Information gathered from the local communities during the MRE sessions indicated a very clear need for the clearance of explosive remnants of war in Duy Xuyen District, and other districts similarly affected in Quang Nam Province.
Thanks to the success of the DDG MRE programmes, in December 2013, DDG was officially recognised by the provincial authorities as an active contributor to the province’s socio-economic development.
As a follow-up to the MRE project, in September 2014, DDG commenced a UXO clearance project in this district. The overall goal of the project is to remove the threat from ERW from the most contaminated communes in the district where the local population are most at risk and where land can be used for community development, in response to reports from community representatives and local authorities.
Innovating mine action through Mine Action applications (MApps)

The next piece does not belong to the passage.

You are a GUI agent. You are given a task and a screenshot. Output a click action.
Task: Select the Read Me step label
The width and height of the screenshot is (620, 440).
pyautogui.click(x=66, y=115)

As an addition to mine risk education and mine action projects, DDG is designing, developing an innovating two-way communication web portal and parallel SMS service that aims to improve the service provision and exchange between the people living in the conflict affected communities and the mine action operators assisting these communities.
Through the web portal and SMS service, affected communities can report suspected dangerous items they have detected in their community to the provincial Mine Action Centre - the Legacy of War Coordination (LWCC). Both the web portal and SMS service is currently being piloted in the Hai Lang district, Quang Tri province. Have a look at the web portal in Quang Tri here: http://www.thongtinbommin.vn/
MApps Vietnam is part of a global pilot project on digital applications for mine action. More information about the global project can be found by clicking here.
MApps Vietnam is implemented in close partnership with the Quang Tri Legacy of War Coordination Centre (LWCC) and the Quang Troi Department of Foreign Affairs (DoFA).
A.P. Moeller and Wife Chastine Mc-Kinney Moeller Foundation is the primary donor of DDG’s mine action operations in Vietnam.